“Natural medicine” often refers to any treatment using natural therapies. The National College of Naturopathic Medicine (1999) provides a more specific definition: “Natural medicine would be the science and art of preventing, curing or alleviating ill health using treatment modalities in harmony with the laws of nature.” Although specific treatments don’t define natural medicine, this is an approach that cares for and treats the whole person, not individual diseases.
Natural Alternative Medicines
Natural medicine is also called naturopathic medicine because a naturopath may use many different forms of natural medicine. While all naturopaths practice natural medicine, not all natural medicine practitioners are naturopaths. For example, homeopaths, acupuncturists and herbalists also practice natural medicine.
Natural alternative medicines can encompass many types of therapies, including:
- Herbs and supplements
- Mind-body therapies such as stress management, biofeedback and hypnotherapy
- Nutrition and diet
- Physical medicine, including exercise, hydrotherapy (use of hot and cold water), massage therapy and reflexology
- Traditional Chinese Medicine, including acupuncture, acupressure and Chinese herbs.

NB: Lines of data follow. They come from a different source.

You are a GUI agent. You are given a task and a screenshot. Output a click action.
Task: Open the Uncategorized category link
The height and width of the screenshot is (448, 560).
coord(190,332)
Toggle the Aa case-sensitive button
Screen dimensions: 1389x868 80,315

Principles of Natural Medicine
Natural medicine follows six principles:
- First, do no harm.
- Natural medicine treats the whole person, not individual diseases.

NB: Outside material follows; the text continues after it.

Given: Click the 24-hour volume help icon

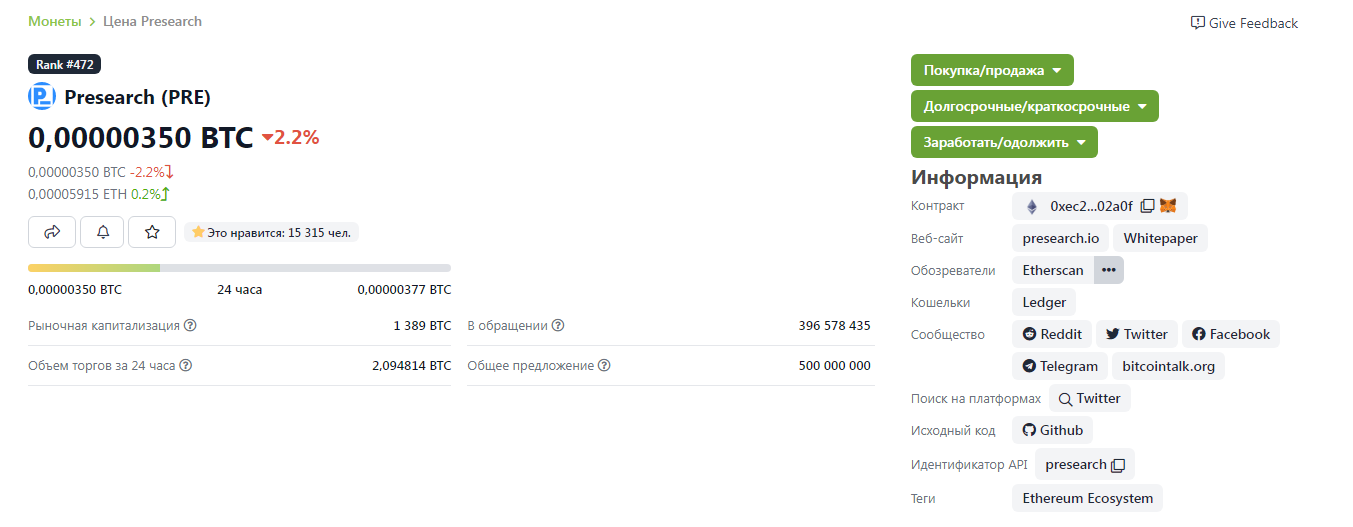Looking at the screenshot, I should [185, 366].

- Natural medicine emphasizes prevention.
- Natural medicine looks for the underlying cause of a problem and does not just treat symptoms.
- The body heals itself. The purpose of natural alternative medicines is to facilitate this healing ability.

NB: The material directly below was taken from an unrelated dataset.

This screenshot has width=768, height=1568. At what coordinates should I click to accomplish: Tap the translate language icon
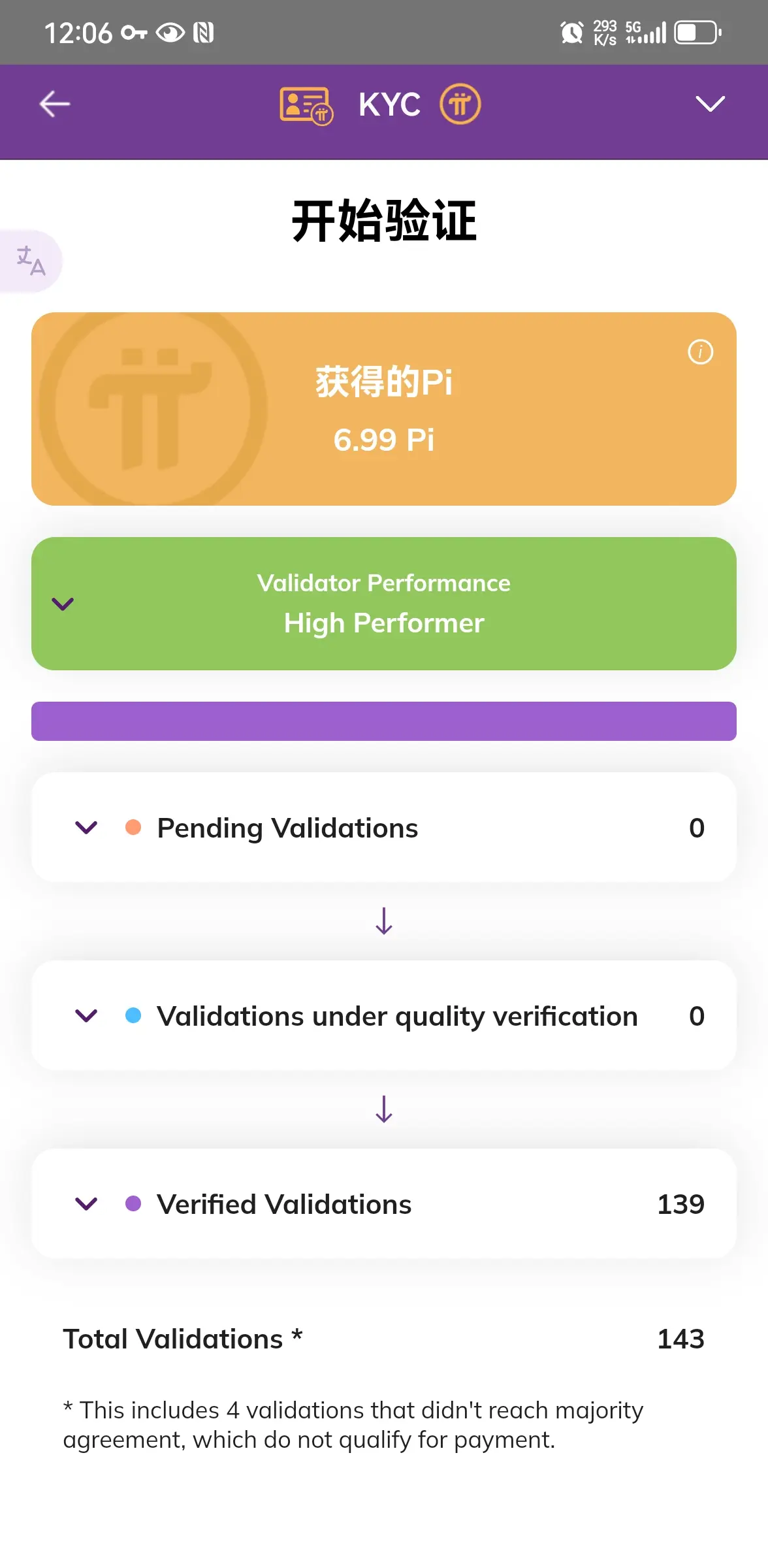point(31,261)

- The natural medicine practitioner educates the patient and encourages taking responsibility for one’s health.
Herbs and supplements might be called natural drugs because they have a chemical composition that can cause changes in the body but come directly from nature or a natural setting. Even some foods contain components that can be considered natural drugs.
Some people believe that a substance is safe just because it’s natural. However, the chemical components of herbs and supplements can cause side effects, just as the ingredients in synthetic drugs do. Herbs and supplements can also interaction with each other or with prescription medications.
Although natural medicine is less likely to cause side effects than many conventional treatments, look up the benefits and risks of any herb, supplement or treatment you choose to use. If your condition doesn’t improve, seek other medical advice.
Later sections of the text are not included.